Task:
Each entry should be repeated exactly. Its pictures should not be.

══════════

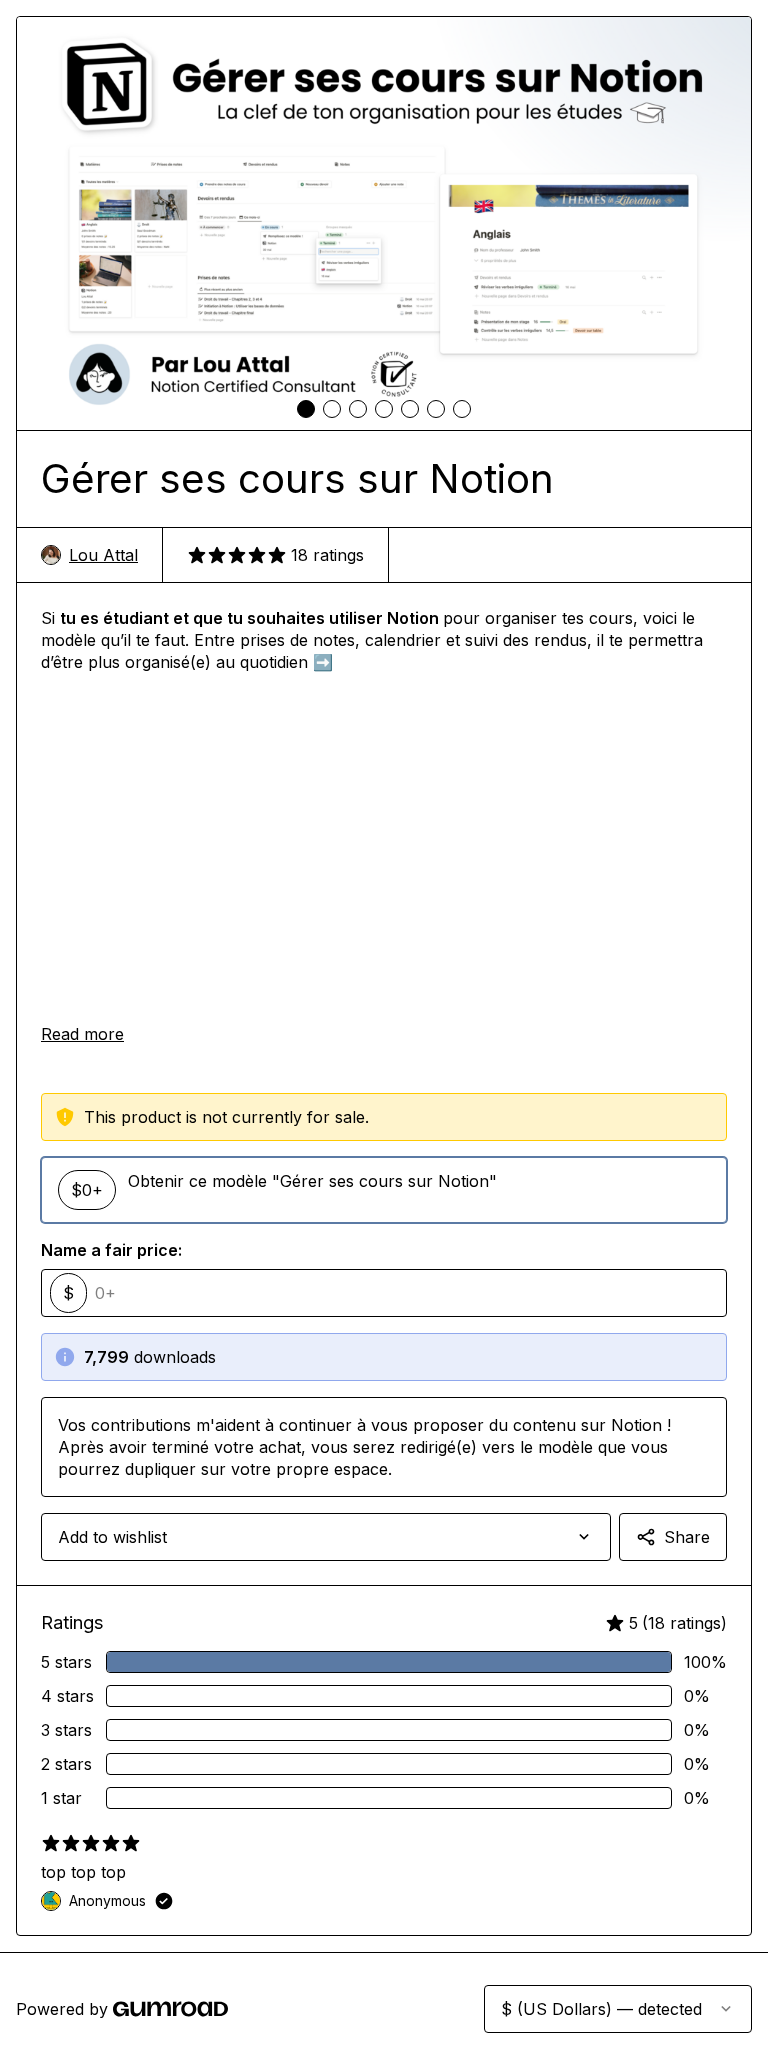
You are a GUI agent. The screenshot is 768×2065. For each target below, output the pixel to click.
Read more (82, 1034)
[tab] (306, 409)
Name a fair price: (111, 1250)
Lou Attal (103, 555)
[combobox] (326, 1537)
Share (687, 1537)
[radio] (384, 1190)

══════════

Task result:
You are a GUI agent. The screenshot is 768×2065. For each target below, output the pixel to click.
Read more (82, 1034)
[tab] (306, 409)
Name a fair price: (111, 1250)
Lou Attal (103, 555)
[combobox] (326, 1537)
Share (687, 1537)
[radio] (384, 1190)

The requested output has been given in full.